Tapi apalah dayaku, yang hanya seorang manusia biasa. Tidak ada hak apapun untuk berubah semua keadaan, bahkan do'a-do'a ku selama ini saja tidak bisa merubah sebuah nama yang sudah tercatat rapi di Lauhul Mahfudz.

"Yusuf!"

"Dalem, umi"

Renungan nasib terpaksa aku sudahi, aku harus beranjak dari sebuah kursi goyang kesayangan ku dan berlari menghampiri sebuah sumber suara yang telah memanggilku. Panggilan itu harus di segera di jawab, bahkan sholat sunnah pun harus di hentikan dulu demi sebuah panggilan dari seorang ibu.
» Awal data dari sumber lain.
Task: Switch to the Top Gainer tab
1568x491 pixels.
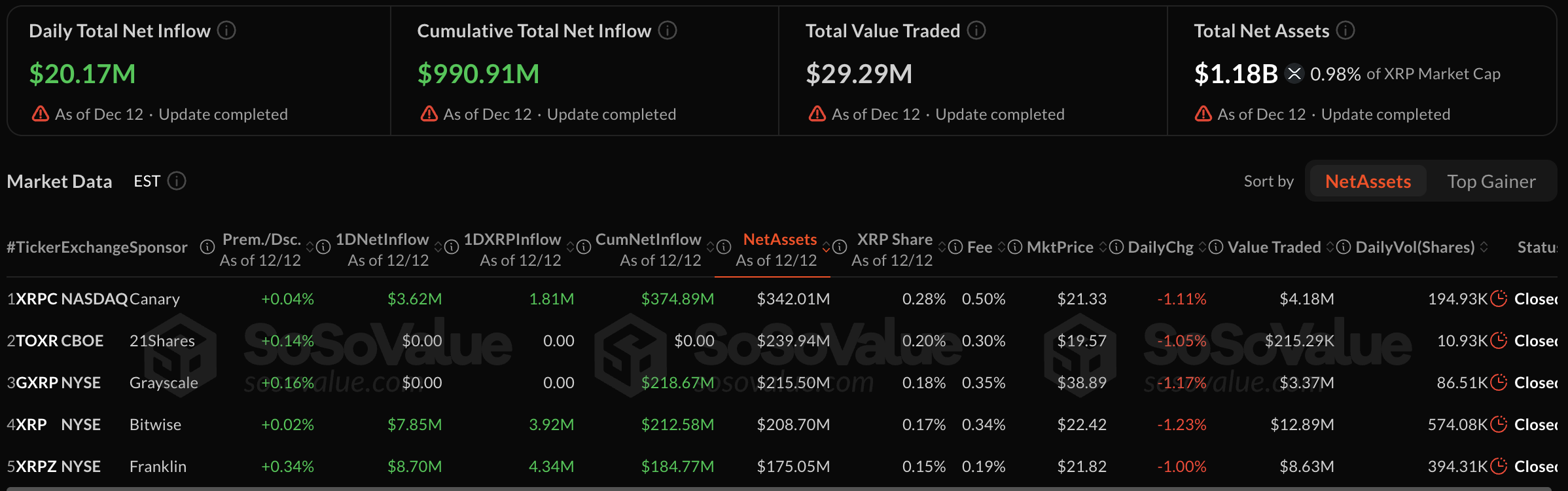Action: pos(1492,181)
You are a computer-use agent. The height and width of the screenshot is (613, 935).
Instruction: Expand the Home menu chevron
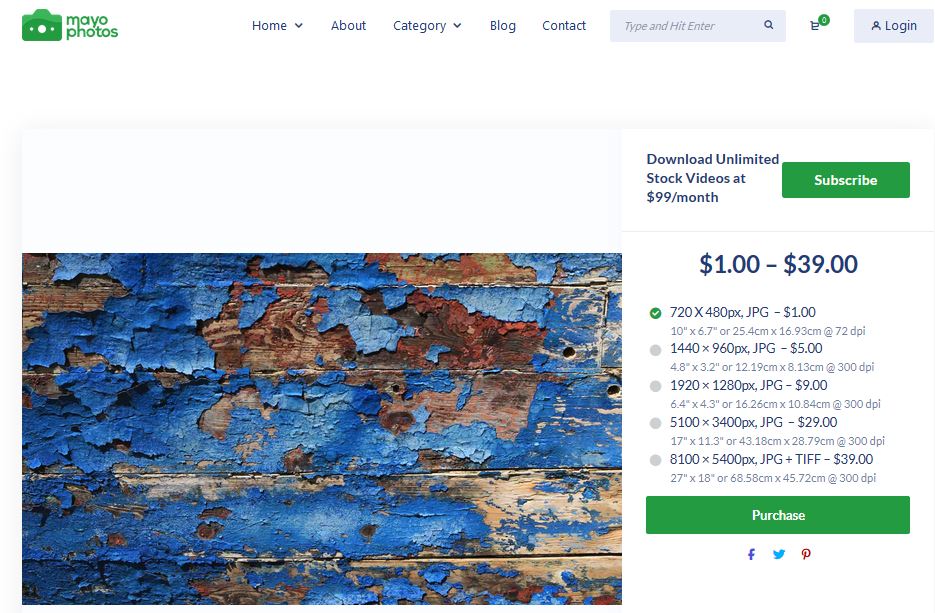click(299, 26)
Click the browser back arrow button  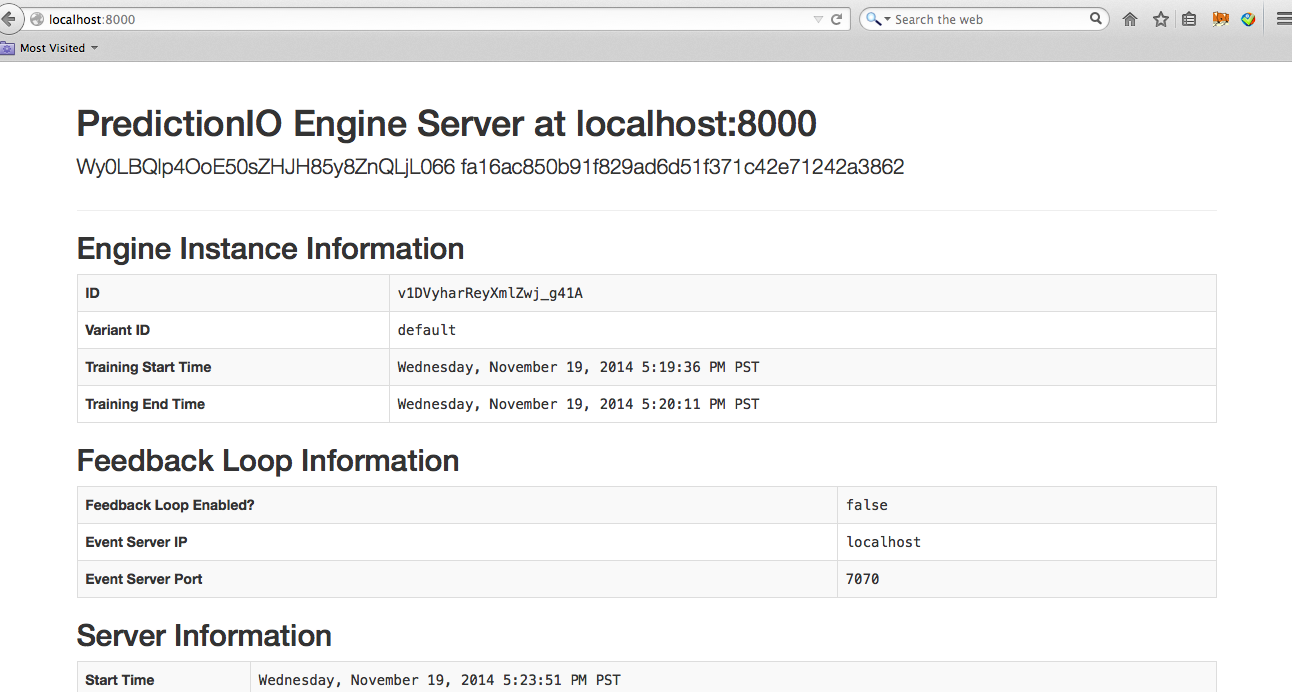point(9,19)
"Dalem, umi. Ada apa?" Tanyaku saat aku sudah ada di hadapan seorang wanita paling cantik di dunia ini, menurut ku.

"Ini lihat, cepat pilih mau cincin yang mana?"

"Yusuf gak mau pakai cincin, umi. Apalagi emas... "
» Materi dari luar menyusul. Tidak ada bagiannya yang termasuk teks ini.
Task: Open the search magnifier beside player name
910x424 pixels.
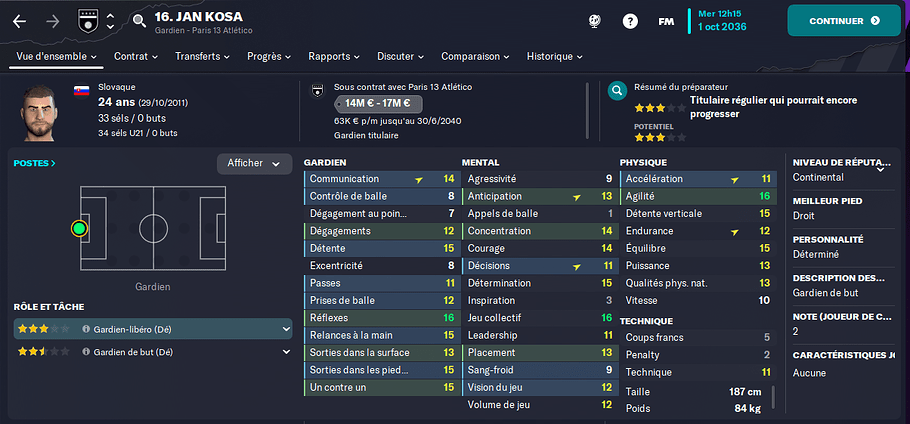Action: tap(139, 22)
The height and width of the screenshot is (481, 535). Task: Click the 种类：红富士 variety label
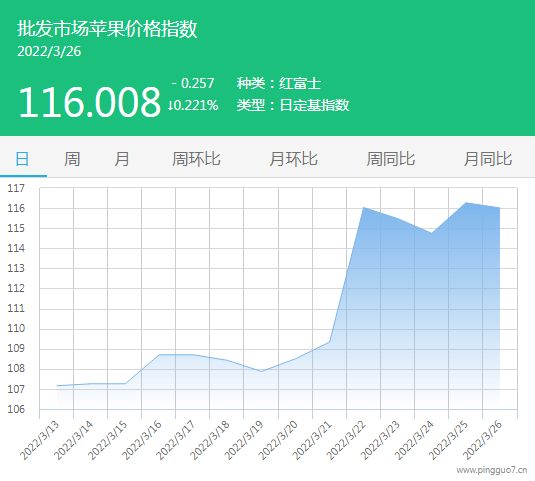click(279, 83)
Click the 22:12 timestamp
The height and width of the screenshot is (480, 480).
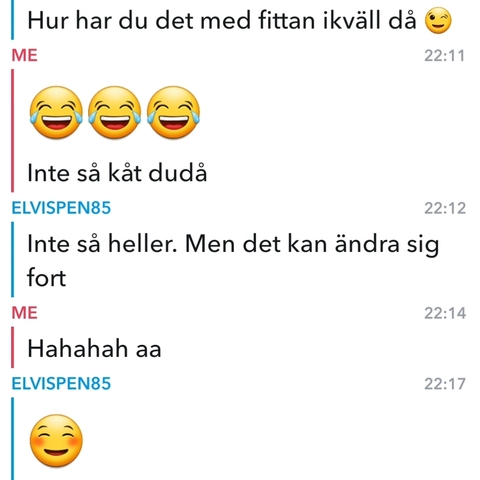pos(445,208)
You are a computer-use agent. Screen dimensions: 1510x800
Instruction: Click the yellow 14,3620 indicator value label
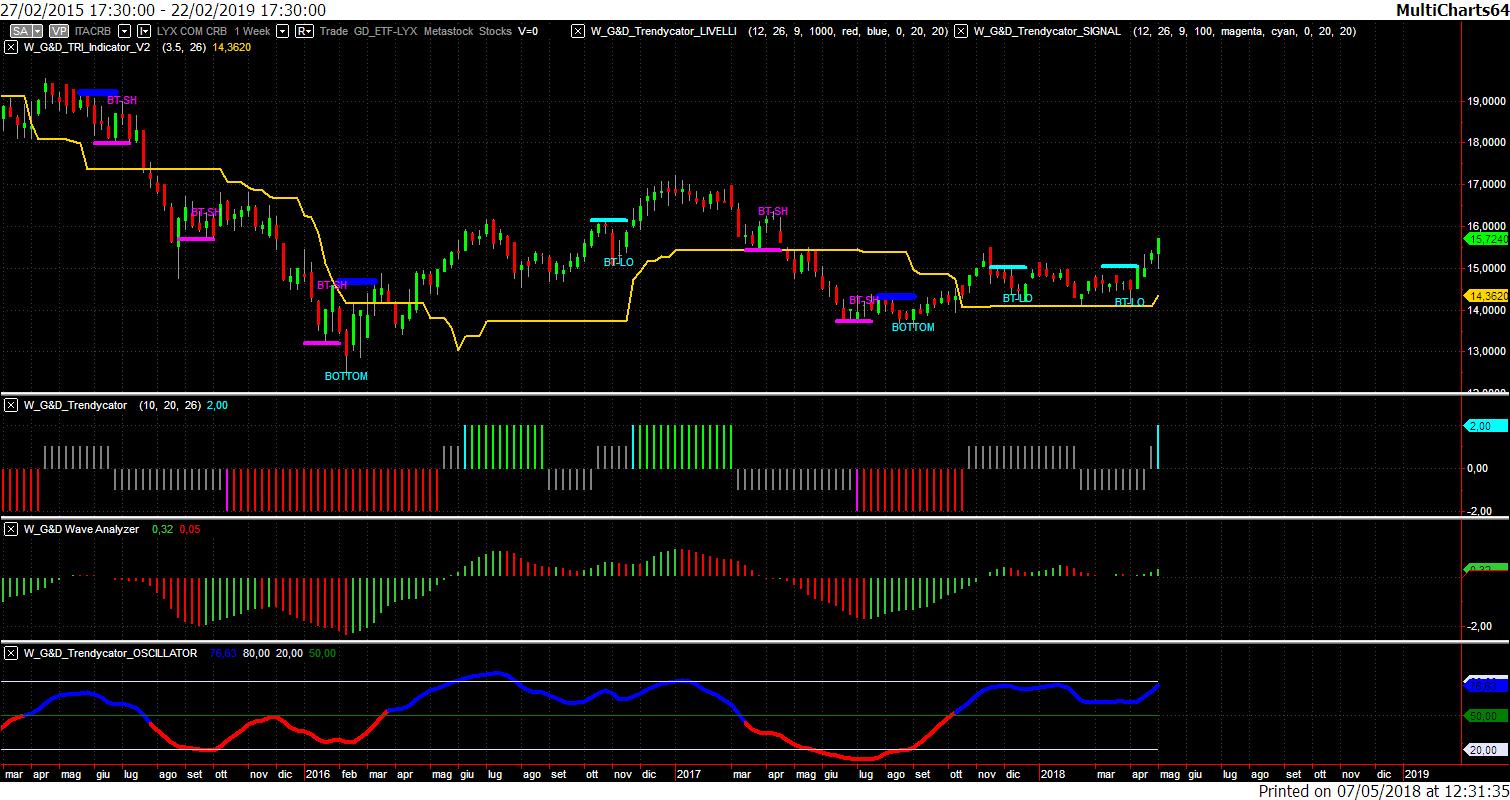[1486, 296]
"Hus!" Henti nya "ini buat Chaca, bukan kamu"

Entah apa yang terjadi kepada ku, jujur saja aku tak mau mendengar nama itu di sebut. Apapun pendapat orang tentang hal ini, tapi aku benar-benar tidak suka.

"Kalau itu terserah umi saja, Yusuf ikut saja"

"Ihh, kok gitu," Umi menarik lenganku agar aku lebih dekat dengan nya dan ikut melihat sebuah foto dua cincin yang ada di layar ponsel nya "kan kamu yang nikah, biar berkesan cincin nya yang pilih suami"

Aku menghela nafas ku dengan kasar, membuang nafas sesak yang ada di dalam dadaku. Lalu tangan ku dengan lembut menuding layar ponsel yang di bawa oleh Umi dengan Asal.

"Baiklah, kalau mau yang ini. Umi akan bilang ke Khalila?"

"Khalila?" Tanya ku saat nama Adik perempuan ku di sebut. Adik ku memang sudah menikah tahun lalu setelah lulus s1, dan setelah itu dia ikut suami nya di luar kota, anak seorang Kyai juga.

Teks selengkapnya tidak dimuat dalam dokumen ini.